The defeat of Marine Le Pen
The second round of France’s regional elections have left the extreme-right empty-handed. The agreement between Republicans and Socialists, and the high turnout at the polls, blocked the progress of the eurosceptic front. A strong message to EU countries’ leaders gathered in Brussels for the summit on terrorism, migration and economic crisis.
Marine Le Pen wins with flying colors (a week ago). Marine Le Pen has lost (today). After the second round of regional elections in France, commentators, politicians and media outlets alike have softened their tones or resumed their first positions, often contradicting themselves.

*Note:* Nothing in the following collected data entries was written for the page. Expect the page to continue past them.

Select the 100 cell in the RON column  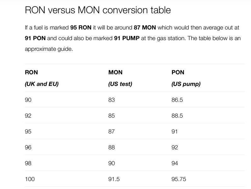(30, 179)
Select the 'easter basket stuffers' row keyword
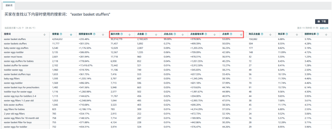Screen dimensions: 332x129 (15, 39)
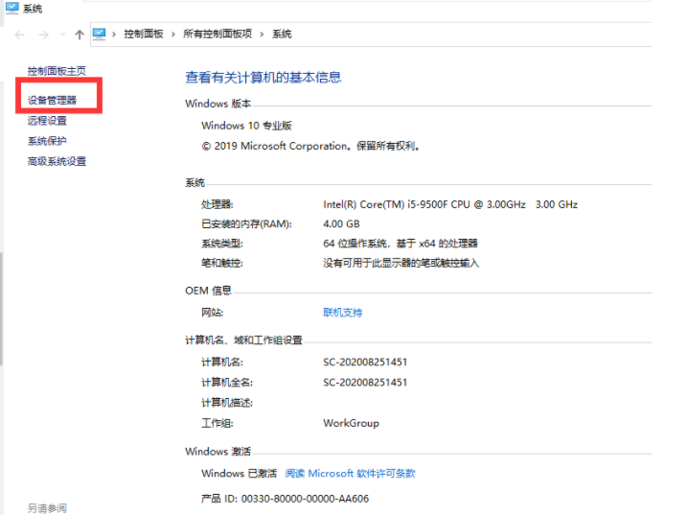
Task: Click empty area of the address bar
Action: point(479,35)
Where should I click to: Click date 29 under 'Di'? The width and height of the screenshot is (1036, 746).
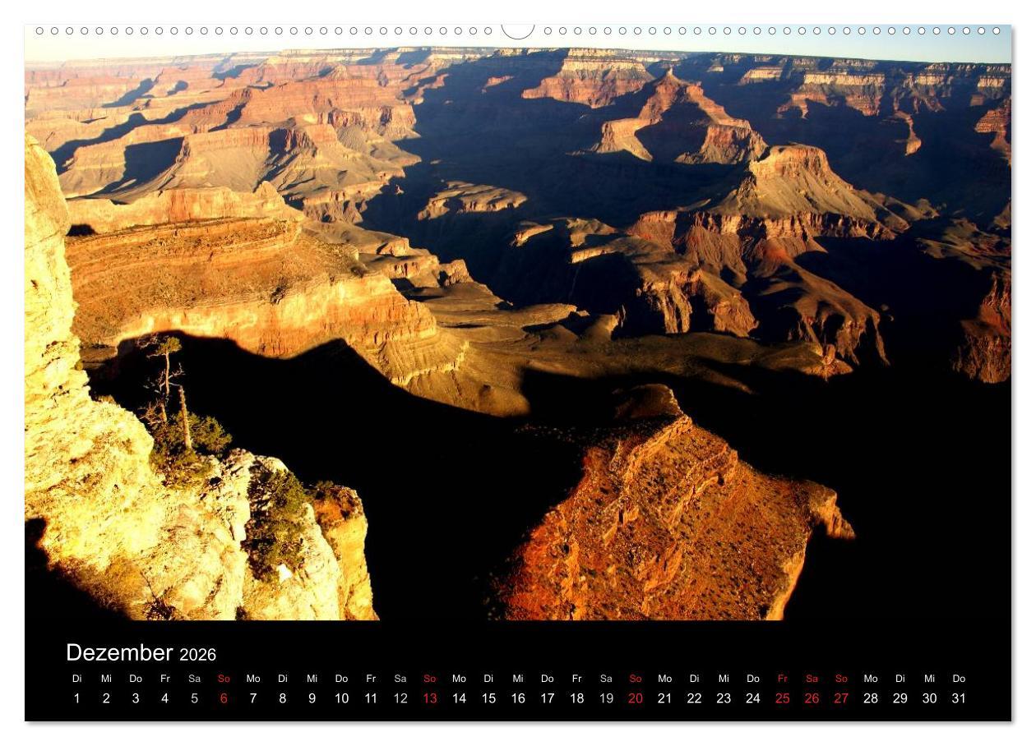[x=900, y=698]
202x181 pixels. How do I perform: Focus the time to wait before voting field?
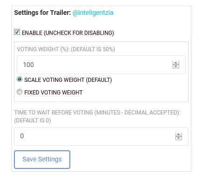[x=101, y=136]
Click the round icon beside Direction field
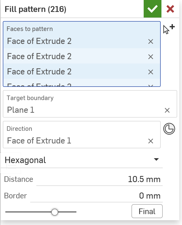Viewport: 182px width, 225px height. (169, 129)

So while in the light of the first round the results of National Front had become the symbol of a nationalistic victory, capable of carrying the Eurosceptic flame across the Old Continent, today FN is described as the loser, unable to break through the “Republican front” that handed 7 regions to the Gaullist center-right of Nicolas Sarkozy, 5 to the Socialists and allies of François Hollande, while Corsica remains proudly in the hands of the regionalist-separatists
The extreme, “no euro, no Europe”, xenophobic right, represented by the Le Pen dynasty, remained empty-handed. Point blank? Not at all.

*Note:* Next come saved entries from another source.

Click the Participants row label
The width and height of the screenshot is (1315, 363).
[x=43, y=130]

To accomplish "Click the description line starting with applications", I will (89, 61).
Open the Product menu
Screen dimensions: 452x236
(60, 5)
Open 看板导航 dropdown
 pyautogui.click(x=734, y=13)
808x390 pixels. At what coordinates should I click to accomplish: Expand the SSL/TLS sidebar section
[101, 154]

At the second round FN kept its 6 million votes, plus a few thousand more. It accentuated the traditional French bi-polarity – Gaullists versus Socialists – and became integrated as the third stable force present throughout the country and in all social classes, drawing many of its votes from the young generations, distant from a form of politics considered incapable of providing answers to the legitimate expectations of under-30 voters. The political agreement between the moderate right and the Socialists (wanted more by the latter than by the Gaullists, headed by a watered-down Sarkozy), the high electoral turnout, and a majority electoral system guaranteed by two rounds of votes, have enabled the cornering of Front National. However, its leader Marine Le Pen argues: “nonetheless the regime is in a state of suffering.” This means that – in an attempt to interpret her words – the political realm, which for a long time was confined to the palaces of power, now appears to have lost its contact with the voters, which instead, through consensus to FN, send messages of dissatisfactions, deep-rooted fears, unfulfilled expectations, new hopes.
France can only restart from there. And both “Roi” Hollande and his assumed opponent at 2017 presidential elections Sarkozy, are well aware of it.
Similarly, Merkel, Renzi, Cameron, Rajoy (whose political future depends on Dec. 20 parliamentary elections in Spain), and other European leaders due to meet this week in Brussels for the European Council, should not underestimate the message coming from the French polls.
In fact, it is no coincidence that on the agenda of the December 17-18 summit figure the three major issues that have been fuelling the euro-perplexed wave, marked by racist sentiments, which is flowing throughout Europe. These are: terrorism and security, refugee-crisis and border-control, crisis and new economic governance.
The umpteenth wake-up call in France cannot go unnoticed. European politicians must do their share, providing shared, concrete answers to meet the ongoing challenges. In the same way, civil society, the public opinion, the media, educational agencies, are all called to give their contribution to values and projects so that Europe will avoid the repeatedly announced and feared drift calling for new “walls” and barriers, that had risked becoming concrete reality, heralded by Marine Le Pen.